» **TO DO**
Every line from the first record below down to the line that includes "Remove the Request For Info mailbox chip" must be reproduced exactly; the pictures are not.

» **Collected data entries**
----------

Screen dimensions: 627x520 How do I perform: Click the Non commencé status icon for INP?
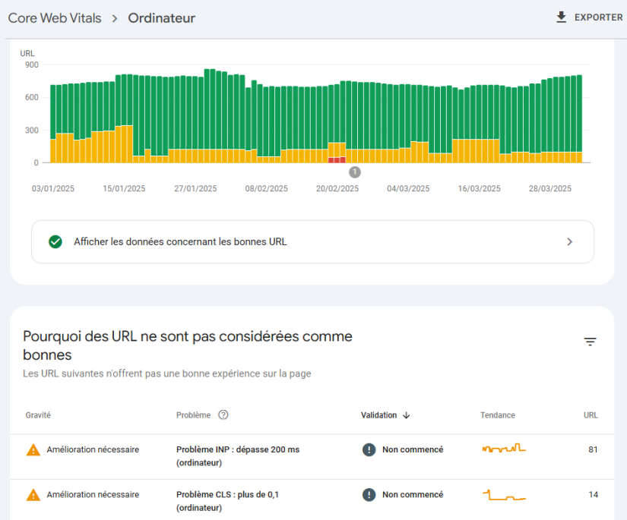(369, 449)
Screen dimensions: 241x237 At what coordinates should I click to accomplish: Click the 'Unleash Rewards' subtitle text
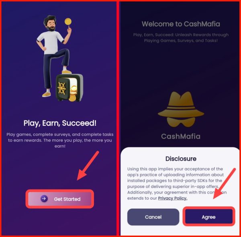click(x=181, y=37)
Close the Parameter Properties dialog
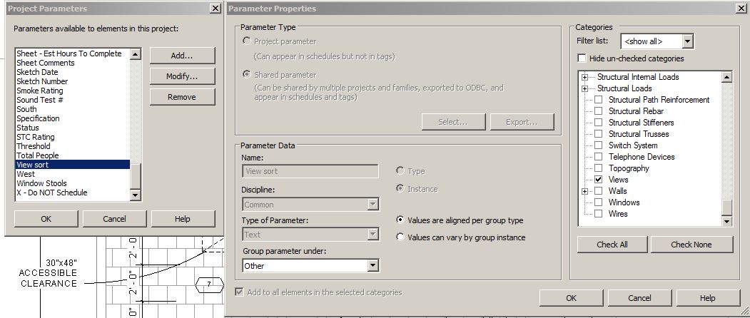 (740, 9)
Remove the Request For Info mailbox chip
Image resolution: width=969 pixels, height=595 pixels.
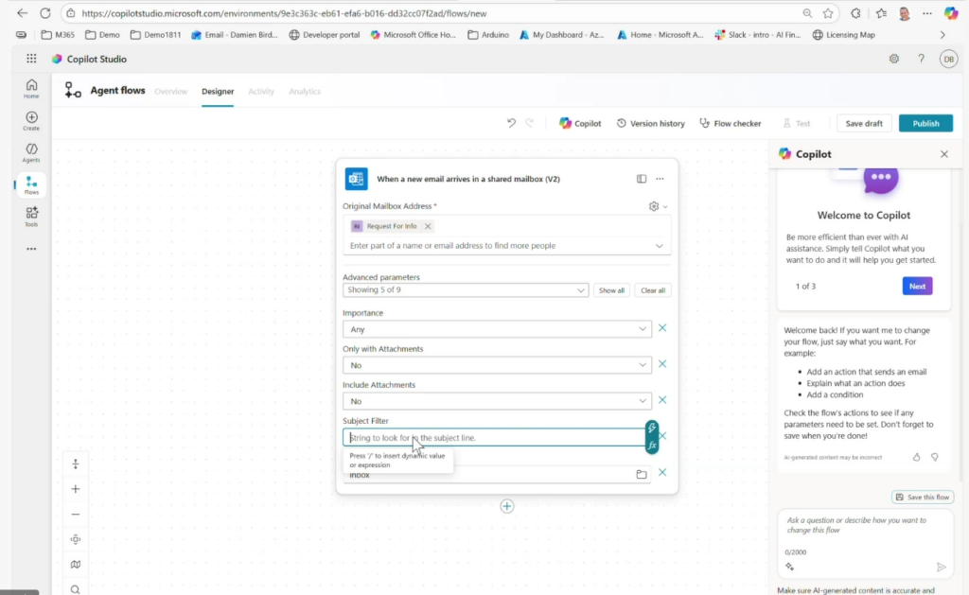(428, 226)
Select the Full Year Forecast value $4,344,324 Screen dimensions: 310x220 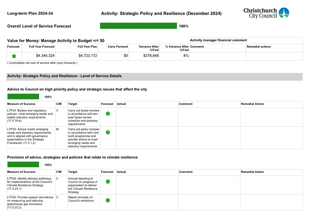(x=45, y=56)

----------

» **ANSWER BELOW**
Screen dimensions: 627x520 How do I perform: Click the Non commencé status icon for INP?
(369, 449)
Screen dimensions: 241x237 At what coordinates should I click to accomplish: Click the 'Unleash Rewards' subtitle text
click(x=181, y=37)
Close the Parameter Properties dialog
 (740, 9)
Remove the Request For Info mailbox chip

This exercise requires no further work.